The Guard’s traditional role in National Defense is as the Nation’s default military force and is the only force guaranteed to exist by the Constitution, in the Second Amendment. All other forces exist at the will of Congress, that includes the Navy and Marine Corps. The Navy is, per the Constitution, is the only force authorized to maintain ships of war in times of peace. The Defense of the Continental US can be performed entirely by the Guard and a Navy big enough to guard the approaches to our shores and our trading sea and air lines of communication.
Any else, must be justified by extant threats from abroad, and based where those threats can be most effectively dealt with. Inasmuch as Transformation dismisses “Threat Based” planning in favor of “Capabilities or Effects based” planning, we are wrapped in a fantasy that ignores contingency planning. Such forces that are being brought back from foreign stations, then are not needed, and the equipment and missions be transferred to the Guard and Reserves.
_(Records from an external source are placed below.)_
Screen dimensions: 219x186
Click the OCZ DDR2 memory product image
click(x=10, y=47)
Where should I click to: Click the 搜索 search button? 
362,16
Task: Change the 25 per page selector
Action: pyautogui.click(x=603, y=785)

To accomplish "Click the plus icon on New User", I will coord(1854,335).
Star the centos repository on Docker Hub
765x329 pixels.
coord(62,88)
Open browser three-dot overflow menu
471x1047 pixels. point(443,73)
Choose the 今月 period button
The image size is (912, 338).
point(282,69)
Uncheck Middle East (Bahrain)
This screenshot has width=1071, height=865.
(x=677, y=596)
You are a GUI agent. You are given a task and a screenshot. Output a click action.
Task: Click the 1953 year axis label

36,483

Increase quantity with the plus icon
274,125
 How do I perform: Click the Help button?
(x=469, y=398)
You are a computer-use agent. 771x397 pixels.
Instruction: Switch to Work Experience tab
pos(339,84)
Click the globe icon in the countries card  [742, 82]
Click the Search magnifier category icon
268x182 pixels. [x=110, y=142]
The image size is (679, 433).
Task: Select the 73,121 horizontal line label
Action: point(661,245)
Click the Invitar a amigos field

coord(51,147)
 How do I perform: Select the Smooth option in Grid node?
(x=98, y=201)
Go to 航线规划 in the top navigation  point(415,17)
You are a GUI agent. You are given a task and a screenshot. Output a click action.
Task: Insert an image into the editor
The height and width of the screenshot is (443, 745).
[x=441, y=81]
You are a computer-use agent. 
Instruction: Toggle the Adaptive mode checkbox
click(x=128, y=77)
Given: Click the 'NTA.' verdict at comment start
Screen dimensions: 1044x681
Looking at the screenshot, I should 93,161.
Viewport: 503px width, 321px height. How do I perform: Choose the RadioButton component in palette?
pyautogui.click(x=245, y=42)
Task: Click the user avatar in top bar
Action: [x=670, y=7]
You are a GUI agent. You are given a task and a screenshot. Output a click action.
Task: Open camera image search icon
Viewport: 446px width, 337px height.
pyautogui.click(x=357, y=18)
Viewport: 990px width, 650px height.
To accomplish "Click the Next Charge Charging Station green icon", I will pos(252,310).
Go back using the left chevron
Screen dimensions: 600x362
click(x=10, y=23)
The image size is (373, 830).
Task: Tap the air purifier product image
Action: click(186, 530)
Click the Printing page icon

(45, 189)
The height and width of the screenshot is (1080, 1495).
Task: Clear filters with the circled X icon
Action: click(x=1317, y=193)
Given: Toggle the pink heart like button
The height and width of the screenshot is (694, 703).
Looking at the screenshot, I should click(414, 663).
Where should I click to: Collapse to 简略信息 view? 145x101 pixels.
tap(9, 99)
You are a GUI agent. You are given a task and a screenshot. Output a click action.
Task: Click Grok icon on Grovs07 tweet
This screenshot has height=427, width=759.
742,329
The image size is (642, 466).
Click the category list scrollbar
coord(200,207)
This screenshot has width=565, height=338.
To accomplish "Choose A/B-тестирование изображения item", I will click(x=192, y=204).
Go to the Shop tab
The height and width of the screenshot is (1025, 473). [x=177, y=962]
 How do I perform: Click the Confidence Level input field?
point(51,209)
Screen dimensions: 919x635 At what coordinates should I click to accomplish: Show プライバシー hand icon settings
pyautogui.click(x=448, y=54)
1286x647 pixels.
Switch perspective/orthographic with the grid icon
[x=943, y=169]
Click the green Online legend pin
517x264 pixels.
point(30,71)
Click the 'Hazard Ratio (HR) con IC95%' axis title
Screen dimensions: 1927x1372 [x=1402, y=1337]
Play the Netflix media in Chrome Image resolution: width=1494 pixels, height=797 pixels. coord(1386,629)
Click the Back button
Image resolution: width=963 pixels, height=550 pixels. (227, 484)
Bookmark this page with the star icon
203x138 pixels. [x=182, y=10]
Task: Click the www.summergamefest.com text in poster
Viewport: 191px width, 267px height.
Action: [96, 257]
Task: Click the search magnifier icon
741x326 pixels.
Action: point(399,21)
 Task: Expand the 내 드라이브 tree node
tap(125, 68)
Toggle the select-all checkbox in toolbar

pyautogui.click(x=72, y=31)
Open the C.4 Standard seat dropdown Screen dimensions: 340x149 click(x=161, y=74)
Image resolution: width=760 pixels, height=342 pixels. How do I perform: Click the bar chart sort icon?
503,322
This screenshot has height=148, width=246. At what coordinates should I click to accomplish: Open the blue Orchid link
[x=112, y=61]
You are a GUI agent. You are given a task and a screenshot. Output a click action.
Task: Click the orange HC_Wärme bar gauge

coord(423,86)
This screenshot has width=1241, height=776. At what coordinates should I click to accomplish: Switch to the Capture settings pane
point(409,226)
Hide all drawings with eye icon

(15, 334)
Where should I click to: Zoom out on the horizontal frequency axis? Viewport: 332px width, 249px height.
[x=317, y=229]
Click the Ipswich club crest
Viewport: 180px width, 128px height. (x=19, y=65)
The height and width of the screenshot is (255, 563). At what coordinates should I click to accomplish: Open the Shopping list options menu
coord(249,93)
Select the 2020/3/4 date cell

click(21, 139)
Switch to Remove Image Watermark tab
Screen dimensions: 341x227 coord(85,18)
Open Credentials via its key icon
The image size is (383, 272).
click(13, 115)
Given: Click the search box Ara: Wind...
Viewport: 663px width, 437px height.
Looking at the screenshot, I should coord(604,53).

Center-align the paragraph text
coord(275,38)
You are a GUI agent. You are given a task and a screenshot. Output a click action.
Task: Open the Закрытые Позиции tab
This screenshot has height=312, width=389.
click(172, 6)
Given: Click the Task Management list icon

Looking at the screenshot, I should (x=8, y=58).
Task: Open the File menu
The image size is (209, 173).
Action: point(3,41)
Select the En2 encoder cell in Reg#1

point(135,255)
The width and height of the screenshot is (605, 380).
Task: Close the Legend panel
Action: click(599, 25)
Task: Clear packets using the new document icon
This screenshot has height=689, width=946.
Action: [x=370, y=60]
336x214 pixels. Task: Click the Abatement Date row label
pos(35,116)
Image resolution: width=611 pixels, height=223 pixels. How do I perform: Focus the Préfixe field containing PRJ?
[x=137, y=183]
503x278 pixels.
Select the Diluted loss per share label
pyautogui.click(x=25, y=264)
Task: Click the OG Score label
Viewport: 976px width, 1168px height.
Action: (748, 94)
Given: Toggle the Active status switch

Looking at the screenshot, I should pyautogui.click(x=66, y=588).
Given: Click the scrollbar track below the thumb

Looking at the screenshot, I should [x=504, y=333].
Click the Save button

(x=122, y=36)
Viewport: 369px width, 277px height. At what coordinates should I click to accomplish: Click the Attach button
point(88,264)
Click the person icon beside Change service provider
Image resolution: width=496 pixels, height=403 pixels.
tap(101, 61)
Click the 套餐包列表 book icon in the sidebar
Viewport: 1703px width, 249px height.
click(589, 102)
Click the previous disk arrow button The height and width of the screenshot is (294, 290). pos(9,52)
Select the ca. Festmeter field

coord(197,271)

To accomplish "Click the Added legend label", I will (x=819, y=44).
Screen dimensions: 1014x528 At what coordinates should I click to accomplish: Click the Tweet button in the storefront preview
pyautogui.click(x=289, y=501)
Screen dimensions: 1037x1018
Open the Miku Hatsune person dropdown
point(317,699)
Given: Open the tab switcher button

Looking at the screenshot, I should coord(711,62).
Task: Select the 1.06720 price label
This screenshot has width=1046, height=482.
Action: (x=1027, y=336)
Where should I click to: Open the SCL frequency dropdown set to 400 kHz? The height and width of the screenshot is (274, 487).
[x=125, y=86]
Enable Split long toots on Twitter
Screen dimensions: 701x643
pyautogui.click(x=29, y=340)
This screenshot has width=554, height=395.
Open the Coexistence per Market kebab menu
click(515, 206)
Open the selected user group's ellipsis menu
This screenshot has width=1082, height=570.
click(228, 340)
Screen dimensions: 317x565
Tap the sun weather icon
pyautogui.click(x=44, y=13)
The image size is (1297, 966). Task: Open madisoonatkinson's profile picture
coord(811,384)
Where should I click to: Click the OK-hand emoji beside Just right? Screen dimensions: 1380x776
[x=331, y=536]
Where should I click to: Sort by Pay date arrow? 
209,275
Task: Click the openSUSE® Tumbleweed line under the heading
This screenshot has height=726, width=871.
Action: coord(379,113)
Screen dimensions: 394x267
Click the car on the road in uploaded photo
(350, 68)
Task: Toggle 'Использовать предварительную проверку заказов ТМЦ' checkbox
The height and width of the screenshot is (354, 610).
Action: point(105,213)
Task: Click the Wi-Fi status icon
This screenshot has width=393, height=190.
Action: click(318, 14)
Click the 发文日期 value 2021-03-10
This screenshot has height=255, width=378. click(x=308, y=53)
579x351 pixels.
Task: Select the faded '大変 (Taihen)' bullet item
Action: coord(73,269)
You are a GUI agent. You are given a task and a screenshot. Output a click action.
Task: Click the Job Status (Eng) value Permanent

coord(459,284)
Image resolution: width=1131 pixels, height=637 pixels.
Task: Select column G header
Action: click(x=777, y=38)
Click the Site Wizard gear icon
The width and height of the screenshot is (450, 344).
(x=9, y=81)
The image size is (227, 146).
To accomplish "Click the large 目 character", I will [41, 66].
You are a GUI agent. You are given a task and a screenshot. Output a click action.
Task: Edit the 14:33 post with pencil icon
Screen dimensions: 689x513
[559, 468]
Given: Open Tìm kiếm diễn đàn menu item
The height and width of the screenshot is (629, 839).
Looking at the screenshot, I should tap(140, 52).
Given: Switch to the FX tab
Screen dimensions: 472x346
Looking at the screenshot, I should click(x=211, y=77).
How better to guard our own borders and skies that has been the Guard and Reserves mission since the Fifties? I hold to the Pet Rock Theory of economics. Demand creates value. The manufacturing of Pet Rocks only creates value, jobs, taxes, and wealth only so long as people demand Pet Rocks. The same applies to the Bass Sax of the Fifties for the Bass Guitar of the Seventies, or Tap Dancing. Or Colorado shoreline property, or dry land in Florida, or Dutch Tulip Bulbs. About the only thing that retains it's value regardless of time, place, culture, or the economy is a good piece of ass.